Stability in the returns is one of the key characteristics investors in the more defensive KiwiSaver funds are looking for and the Default Funds are delivering this over the long term as we noted above..
Factors impacting on KiwiSaver portfolios
There was a real mixed bag of influences on KiwiSaver portfolios. High protfile issues such as the rout on China's stock market and the subsequent government intervention to support the market have been extensively covered. So too has the rapid decline of commodity prices which have been correlated to the fortunes of the Chinese markets to a large degree.
The oil price is tipped to remain under considerable pressure and prices have already fallen between 18% and 24% depending on whether you are talking about West Texas Intermediate Crude (-17.9%) or Brent Crude (-24.2%). Subsequent to the quarter end oil has continued to decline and recently touched US$28/bbl, a price we have not seen in some time.
The gold price continued to yo-yo up and down and ended the month marginally in negative territory. For the quarter gold was down nearly 5% in USD terms and for the year the precious metal was down just over 10% in USD terms.
Major equity indices in the US and UK finished the year in negative territory, while European shares although down heavily in December, actually posted solid gains for the year (in local currency terms).
Another star in an otherwise gloomy quarter was the local market. New Zealand bonds and shares were some of the best performers across developed markets. The NZX50 finished 2015 on an all time high levels while other markets finished off their previous highs.
Again we have seen investors or funds with a large bias towards NZ assets (bonds, shares, property) enjoy some favourable returns.
We must keep in mind though that the local market is incredibly small and illiquid in a global sense. Investors with large domestic biases could be prone to some large and swift movements in asset prices should markets revert back to some state of being more fairly priced based on underlying fundamentals.

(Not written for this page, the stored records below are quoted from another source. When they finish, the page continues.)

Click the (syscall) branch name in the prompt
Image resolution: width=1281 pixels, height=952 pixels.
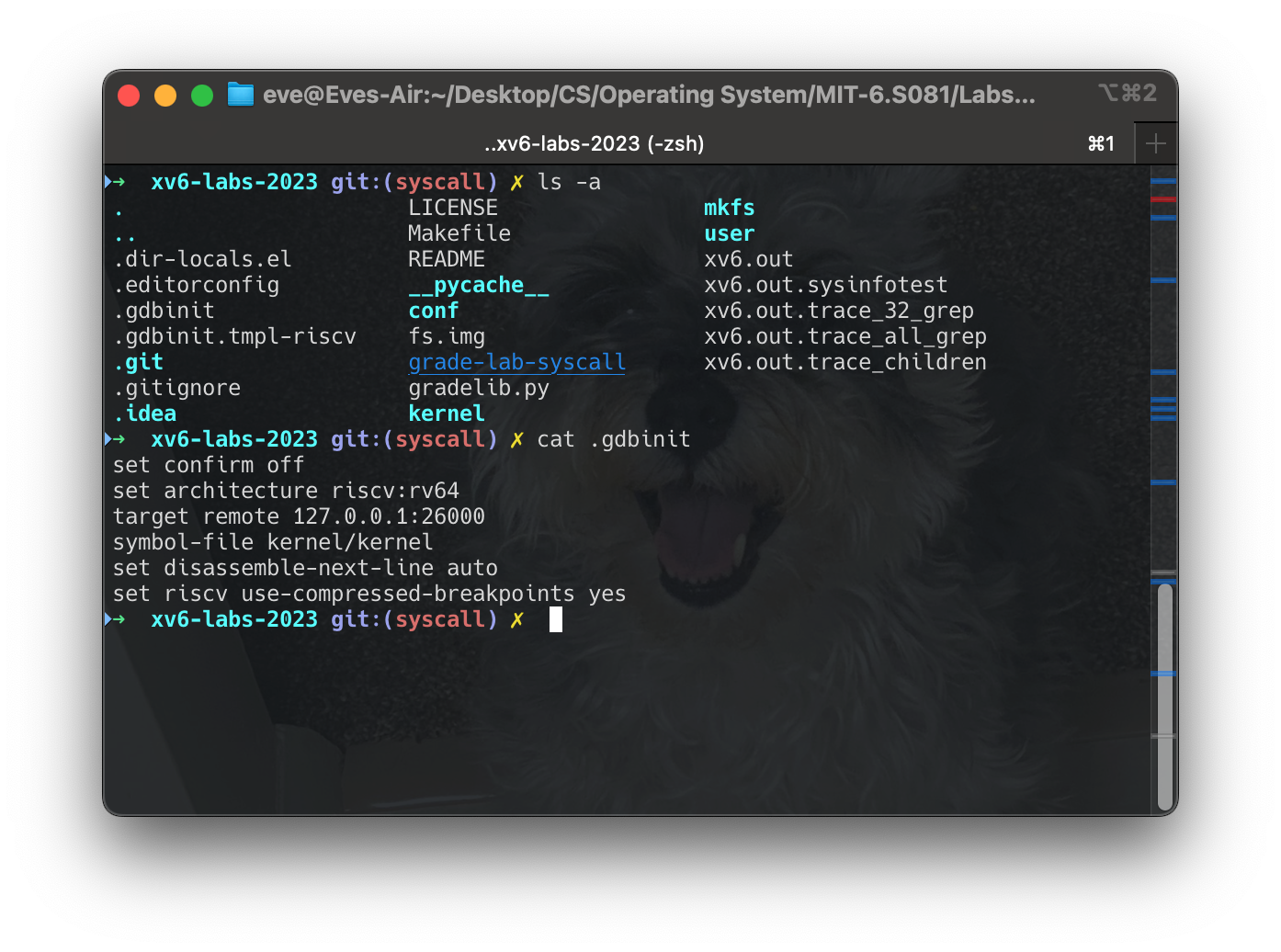[x=442, y=619]
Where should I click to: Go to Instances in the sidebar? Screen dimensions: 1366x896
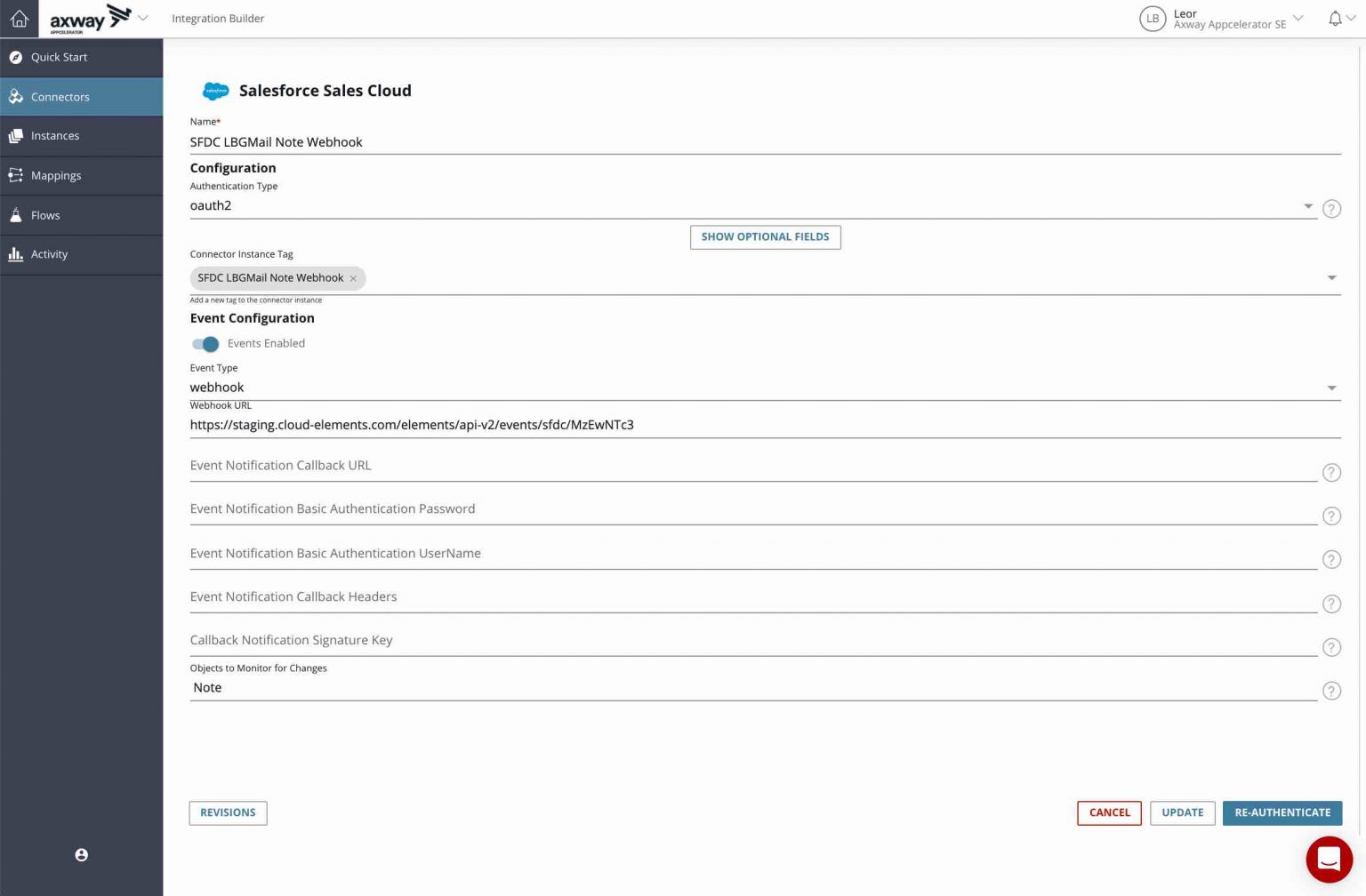click(x=55, y=136)
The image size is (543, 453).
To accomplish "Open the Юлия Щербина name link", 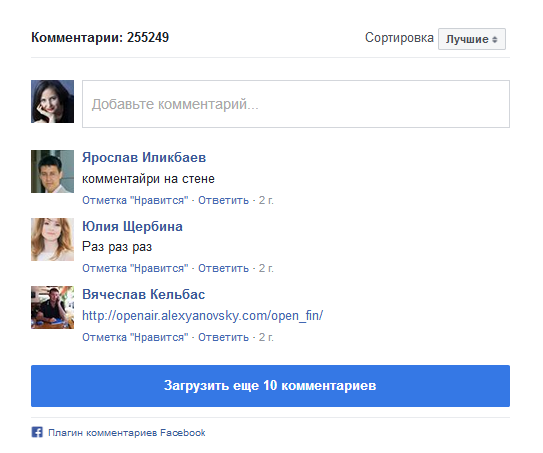I will 132,226.
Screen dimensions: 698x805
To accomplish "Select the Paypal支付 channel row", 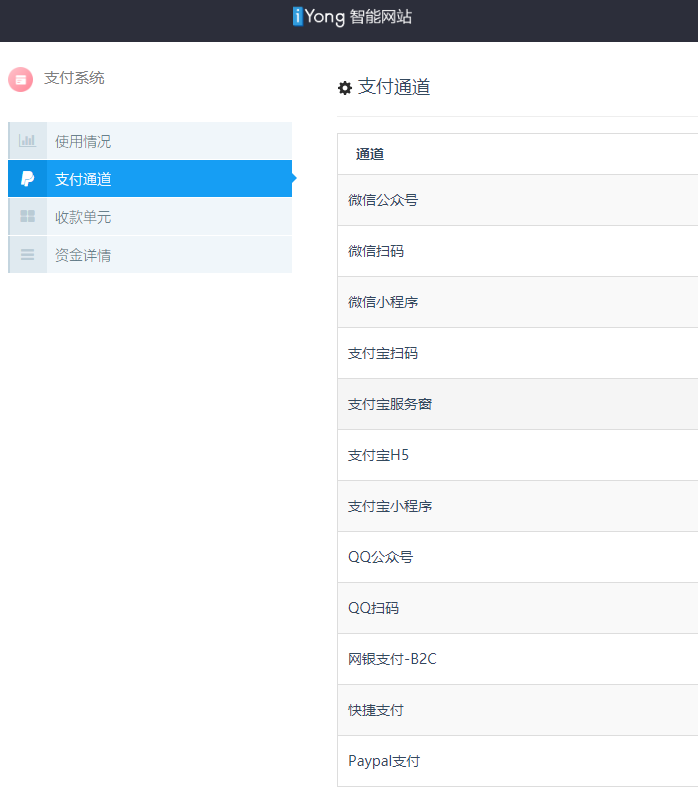I will (517, 761).
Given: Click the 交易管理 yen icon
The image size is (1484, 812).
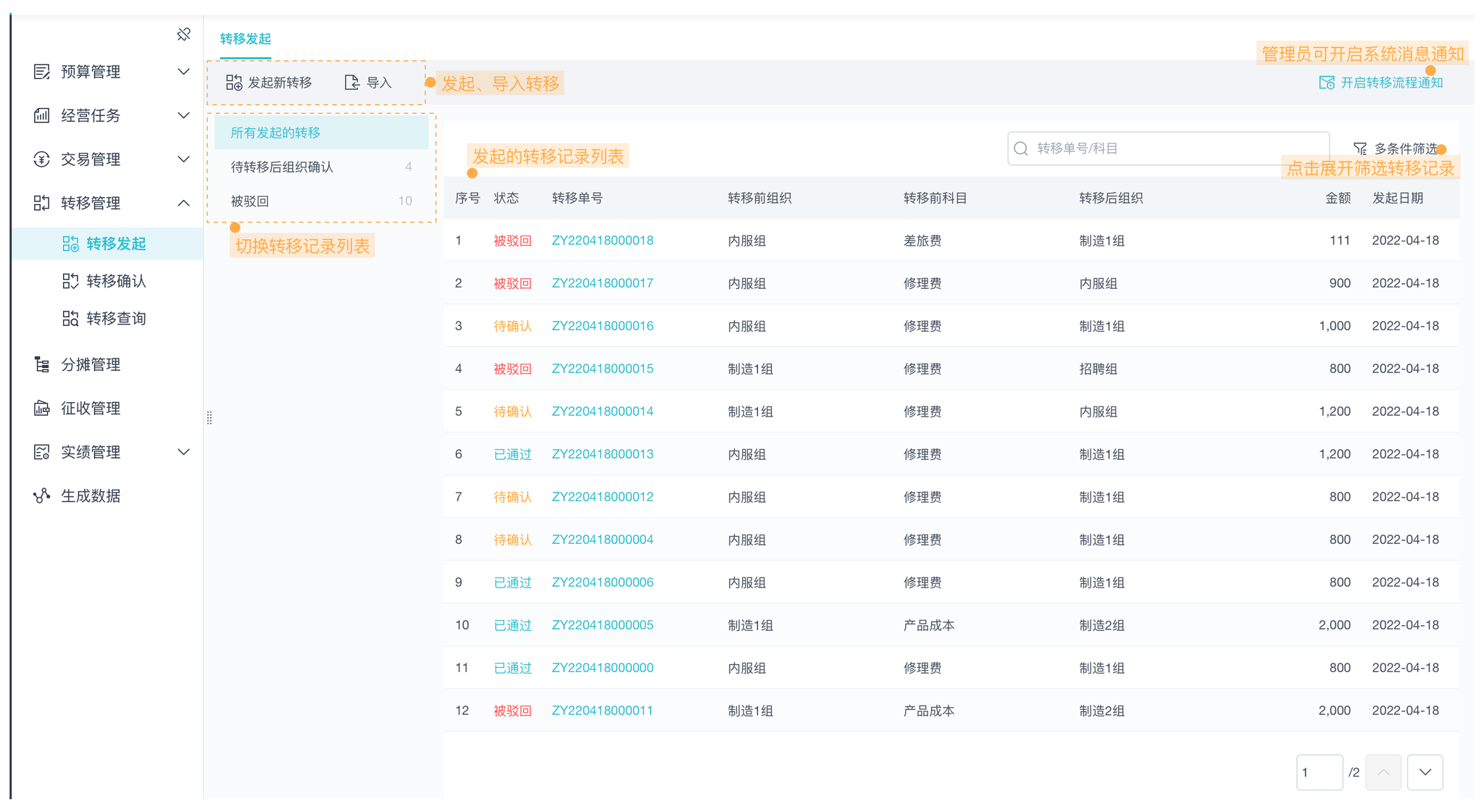Looking at the screenshot, I should [x=41, y=159].

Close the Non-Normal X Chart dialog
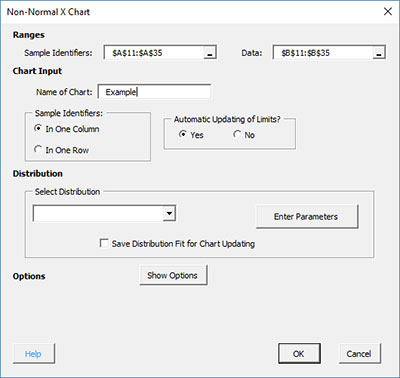(388, 12)
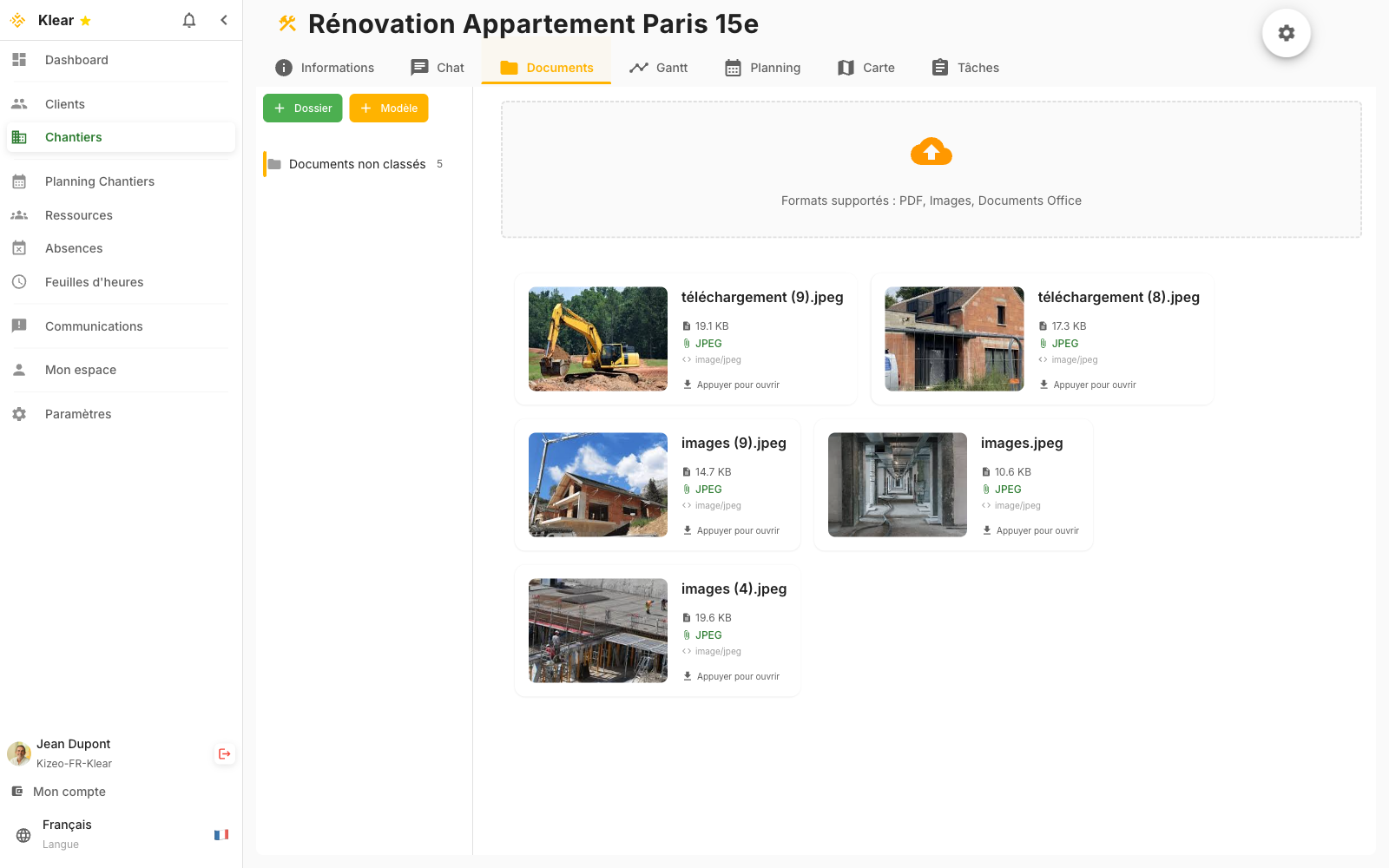Click the cloud upload icon
Image resolution: width=1389 pixels, height=868 pixels.
931,152
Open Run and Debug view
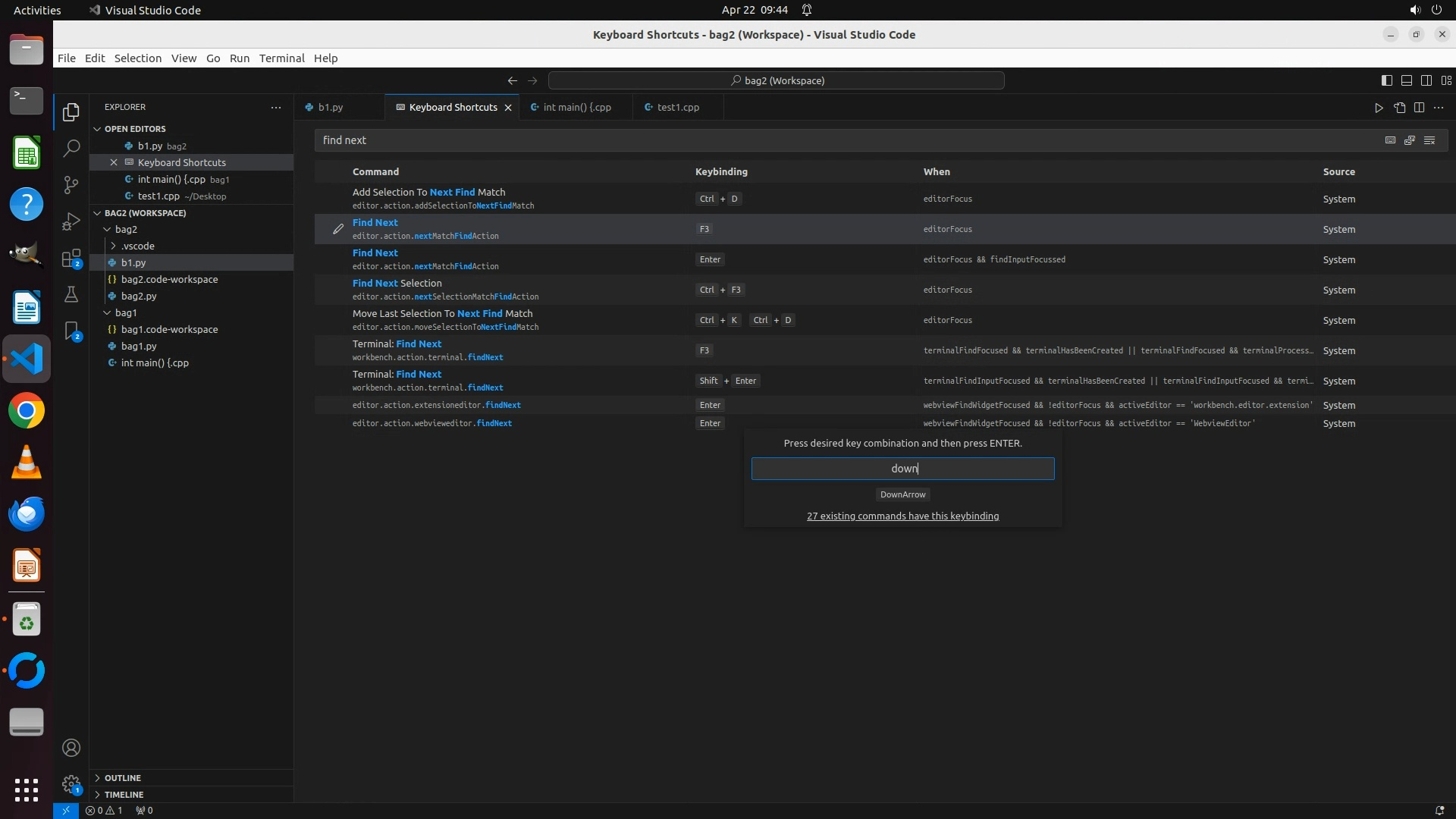 click(x=71, y=221)
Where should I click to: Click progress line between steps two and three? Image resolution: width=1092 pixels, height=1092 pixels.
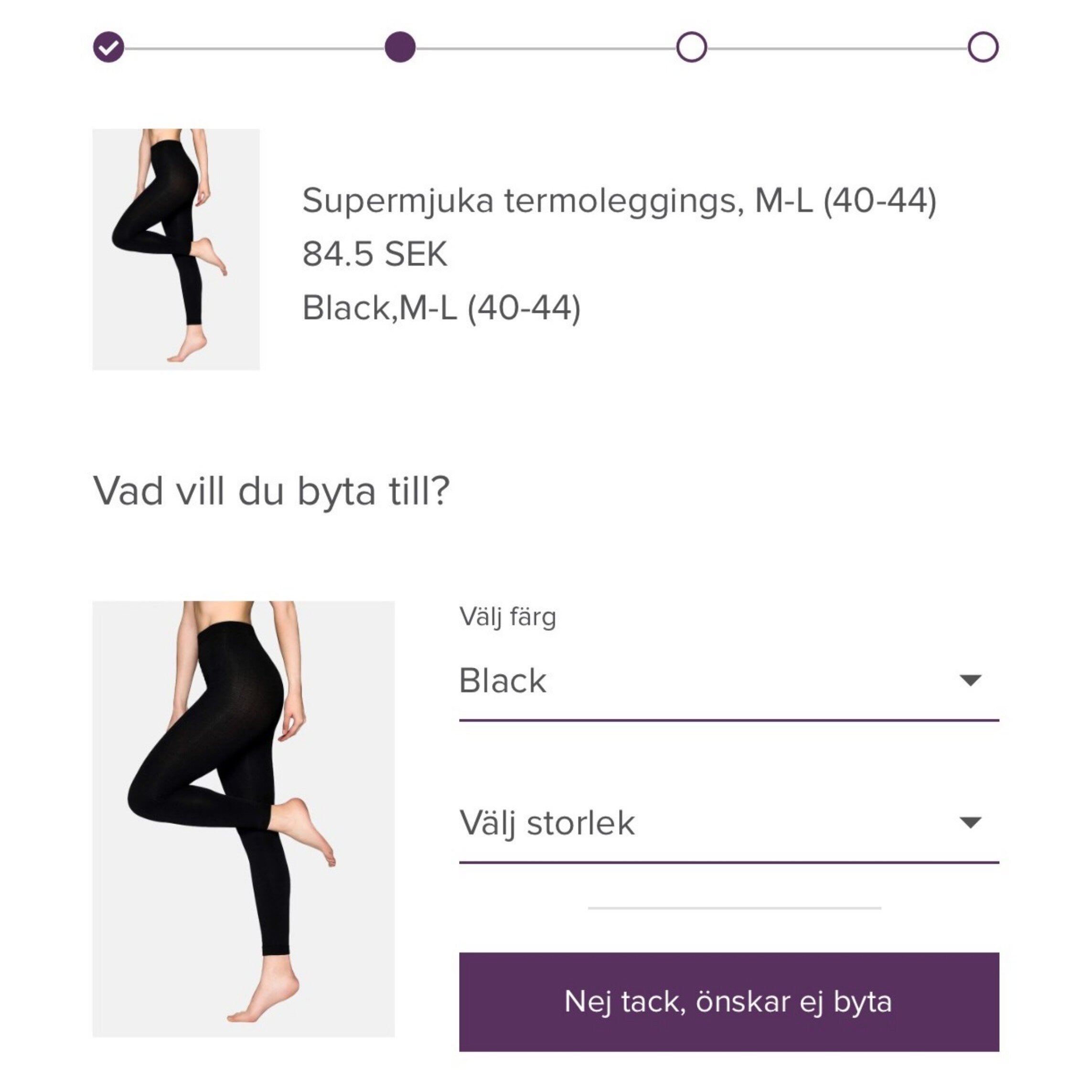click(x=546, y=49)
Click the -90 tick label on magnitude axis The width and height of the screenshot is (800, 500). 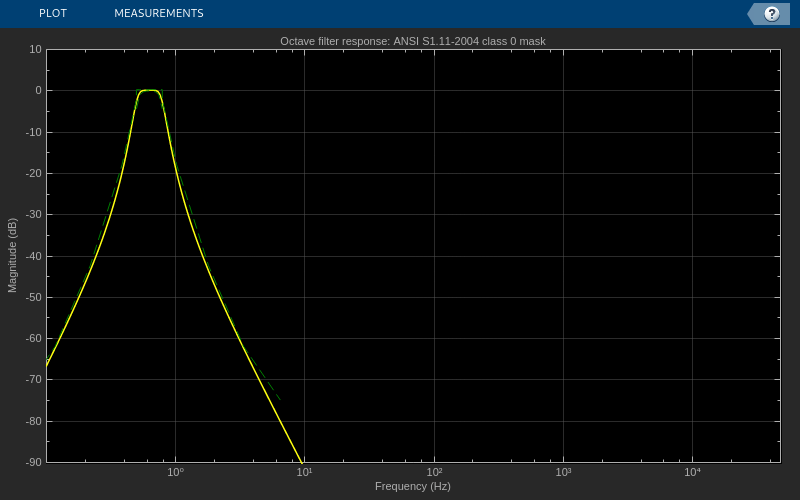(34, 462)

Australian shares did not enjoy the same pick up as their Kiwi cousins principally due to volatility in iron ore prices and their close economic ties with China.
Diverse hedging policies across the various KiwiSaver portfolios continues to influence returns. The New Zealand dollar's depreciation helped unhedged KiwiSaver investors enjoy a strong 13.2% return from global equities over the entire year, although the NZD appreciated against the AUD and USD over the fourth quarter, particularly in December.
In the immediate future we are hoping to see stability in China’s financial markets along with positive economic data and no surprises. As we head into 2015 Q4 earnings reporting season in the US investors will be looking for companies to exceed guidance and analyst forecasts as well as the Fed to make sound and considered decisions when it comes to implementing rate hikes this year.
KiwiSaver default funds are only part of a broader range of conservative funds available. Many of the 'traditional' Conservative and Cash funds are underperforming the Default funds. We will look at the rest of the Conservative funds in another article.
There are wide variances in returns since April 2008, and even in the past three years, and these should cause investors to review their KiwiSaver accounts especially if their funds are in the bottom third of the table.
The right fund type for you will depend on your tolerance for risk and importantly on your life stage.
You should move only with appropriate advice and for a substantial reason.